READING TEXT
This work will be included in the forthcoming Auguste Rodin catalogue critique de l'oeuvre sculpté currently being prepared by the Comité Rodin under the archive number 1999V313B.
Like most of his intellectual contemporaries, Rodin subscribed to the fin de siècle symbolist view of women, in which the female represented the unfathomable physical powers and the often destructive vagaries of nature, while the male embodied the urge for rational thought, spirituality and creativity. John Tancock has noted that Rodin "told [the British poet] Arthur Symons that one of the inspirations for the work known as the Eternelle Idole was Alfred de Vigny's 'La Colère de Samson': 'In all times and in all places an eternal struggle takes place on earth in the presence of God between the goodness of man and the cunning of woman; for woman is an impure creature in both body and soul'" (op. cit., p. 626). These sentiments inform many of Rodin's female figure subjects across the full extent of his career, beginning with those depicted in the La Porte de l'Enfer (1880-1917) and elsewhere, including Eve aprés le peché (1881), Femmes Damnées (1885); Eve au serpent, (circa 1885), as well as later works such as La main de Dieu (1898) and La main du Diable (1903).
Le sculpteur et sa muse is perhaps Rodin's most revealing expression of these ideas in a deeply personal sense. The sculptor relates both his inner feelings toward women as well as their impact on his career and work. It reflects the end in 1894 of his liaison with Camille Claudel, his muse since the early 1880s, and the difficulties he experienced in completing his monuments to Victor Hugo and Honoré de Balzac during this period. The seated male figure is perhaps a variation of the famous Le penseur (1880)--instead of propping his head on his hand in profound contemplation, the sculptor buries his head in his upraised arm, and, as Tancock has described, "stifles a cry" (op. cit., p. 474). The source of his despair is the young and comely woman standing over him almost emerging from his head. She reaches her hand towards his penis where a stream of semen flows. This sequence embodies Rodin's visualization of the act of creation both metaphorically and artistically. Lucien Chantal, a contemporary commentator on Rodin, wrote that the woman represents "an obsessed love, an afflicting passion, almost a nightmare. She overwhelms the artist, she casts a spell on him, but she also breathes into him something divine. Thus possessed, he slowly begins to work out the genesis of his masterwork (in L'Action Française, 25 March 1908).

EXERCISE DATA
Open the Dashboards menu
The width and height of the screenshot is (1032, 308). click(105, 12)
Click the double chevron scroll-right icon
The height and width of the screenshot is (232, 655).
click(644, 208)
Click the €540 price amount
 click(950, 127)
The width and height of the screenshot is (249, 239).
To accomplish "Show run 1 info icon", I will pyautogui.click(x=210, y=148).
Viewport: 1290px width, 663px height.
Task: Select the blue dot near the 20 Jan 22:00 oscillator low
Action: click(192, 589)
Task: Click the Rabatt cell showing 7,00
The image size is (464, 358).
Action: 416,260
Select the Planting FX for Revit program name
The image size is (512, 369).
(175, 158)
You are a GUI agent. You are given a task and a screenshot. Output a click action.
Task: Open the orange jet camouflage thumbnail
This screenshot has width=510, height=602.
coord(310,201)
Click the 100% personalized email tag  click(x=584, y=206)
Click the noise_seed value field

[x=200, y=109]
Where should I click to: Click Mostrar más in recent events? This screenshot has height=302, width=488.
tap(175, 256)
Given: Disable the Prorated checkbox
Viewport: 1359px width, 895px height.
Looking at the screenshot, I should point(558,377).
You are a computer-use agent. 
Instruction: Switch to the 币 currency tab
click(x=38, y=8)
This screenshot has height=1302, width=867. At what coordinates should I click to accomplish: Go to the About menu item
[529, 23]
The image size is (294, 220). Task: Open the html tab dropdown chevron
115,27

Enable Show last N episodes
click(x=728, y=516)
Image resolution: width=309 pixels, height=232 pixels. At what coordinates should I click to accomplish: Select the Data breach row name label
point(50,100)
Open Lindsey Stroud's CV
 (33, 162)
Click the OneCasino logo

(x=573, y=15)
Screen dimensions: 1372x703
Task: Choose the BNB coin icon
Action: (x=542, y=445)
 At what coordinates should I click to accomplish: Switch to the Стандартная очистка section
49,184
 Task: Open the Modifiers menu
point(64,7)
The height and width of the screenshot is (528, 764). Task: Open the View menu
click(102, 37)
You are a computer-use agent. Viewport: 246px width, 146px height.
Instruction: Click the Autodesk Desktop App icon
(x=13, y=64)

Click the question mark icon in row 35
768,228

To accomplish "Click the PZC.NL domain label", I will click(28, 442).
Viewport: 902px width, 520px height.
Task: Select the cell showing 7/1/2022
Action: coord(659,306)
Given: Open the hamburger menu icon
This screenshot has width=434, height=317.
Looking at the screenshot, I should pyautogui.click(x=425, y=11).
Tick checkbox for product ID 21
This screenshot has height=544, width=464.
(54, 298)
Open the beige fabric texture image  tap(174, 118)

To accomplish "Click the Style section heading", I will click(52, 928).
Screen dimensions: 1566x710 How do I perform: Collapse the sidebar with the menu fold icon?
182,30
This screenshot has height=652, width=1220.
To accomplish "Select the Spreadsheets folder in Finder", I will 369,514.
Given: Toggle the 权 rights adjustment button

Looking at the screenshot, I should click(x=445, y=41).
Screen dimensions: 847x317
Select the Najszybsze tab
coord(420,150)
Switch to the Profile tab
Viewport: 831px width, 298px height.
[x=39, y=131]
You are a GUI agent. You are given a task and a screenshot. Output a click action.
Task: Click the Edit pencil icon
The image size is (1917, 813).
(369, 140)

WHAT YOU NEED TO DO
1. Answer these from the Rodin text, one line each:
(a) What archive number does the Comité Rodin assign to this work?
(b) In what year did Rodin's liaison with Camille Claudel end?
(c) Which contemporary commentator on Rodin wrote in L'Action Française on 25 March 1908?
2. Reproduce the stretch of the Rodin text from "This work will" through "archive number 1999V313B.", keeping every word and mark unchanged.
3. Carry the Rodin text forward from its final sentence, continuing its discussion of the sculpture.

OUTPUTS IN ORDER
1.
(a) 1999V313B
(b) 1894
(c) Lucien Chantal

2.
This work will be included in the forthcoming Auguste Rodin catalogue critique de l'oeuvre sculpté currently being prepared by the Comité Rodin under the archive number 1999V313B.

3.
The allegory inherent in this confrontation between opposing male and female principles, and the artist's ambivalent response to the presence of the woman, who by turns pleasures, inspires and torments him, may well seem misogynistic and old-fashioned in light of post-feminist criticism; however, this conflict has persisted in resonating strongly in much of the great art of the 20th century. The contention between male and female lies at the heart of Picasso's work, and is similarly observable in his late artist and model pictures, as well as in the sexual symbolism seen in the oeuvre of Marcel Duchamp, from his Bride Stripped Bare by her Bachelors, Even, 1915-1923, to his final major work, Etant Donnés, 1946-1966. The controversial 2004 film Anatomie de l'enfer by French director Catherine Breillat covered similar ground, and has demonstrated that such themes continue to attract the attention of artists in the postmodern era, more than a century after they first gained currency.
The present sculpture is also notable for the composite nature of its configuration. By the early years of the 20th century Rodin could turn to a long line of individual figures and poses in his inventory, and then select, rework and combine them into new subjects. In addition to referring to Le penseur for the basic pose of the seated sculptor, Rodin drew upon the L'Homme au nez cassé--his first major work, 1863-1864--for his head. The sculpture La Coquille à la perle (Sirène se tenant les pieds), executed before 1894, provided the model for the female figure. This sculpture has thematically related counterparts elsewhere in Rodin's oeuvre: the Minotaure (circa 1886) shows a reversal of passive-aggressive roles, with the seated man-beast fondling a distressed young woman. The above-mentioned La main de Dieu and La main du Diable show small female figures enveloped within the grip of a gigantic male hand. The activity of touching and handling is of course central to the art of making sculpture.
Rodin supervised his stonecarver François Pompon in the creation of the stone version of this subject, also known as Le poète et sa muse, in 1894-1895. This sculpture featured in René Avigdor's oil painting Rodin dans son atelier, which was exhibited in 1898. Only five bronze casts are known to have been made of this subject by Alexis Rudier between 1908 and 1910. The Kunsthalle, Bremen and the California Palace of the Legion of Honor, San Francisco, each possess a cast, and the present bronze is one of three remaining in private collections.
The present sculpture is the 2ème épreuve, and is recorded as having been cast between March and May 1908. In a letter from July 1908, Henri Duhem, the first owner of this bronze, thanked Rodin for the special patination done by Jean Limet, "The male figure in black blue and the female figure in gray rose." The appearance of this cast at auction is the first time this subject has been seen in public sales since 1975.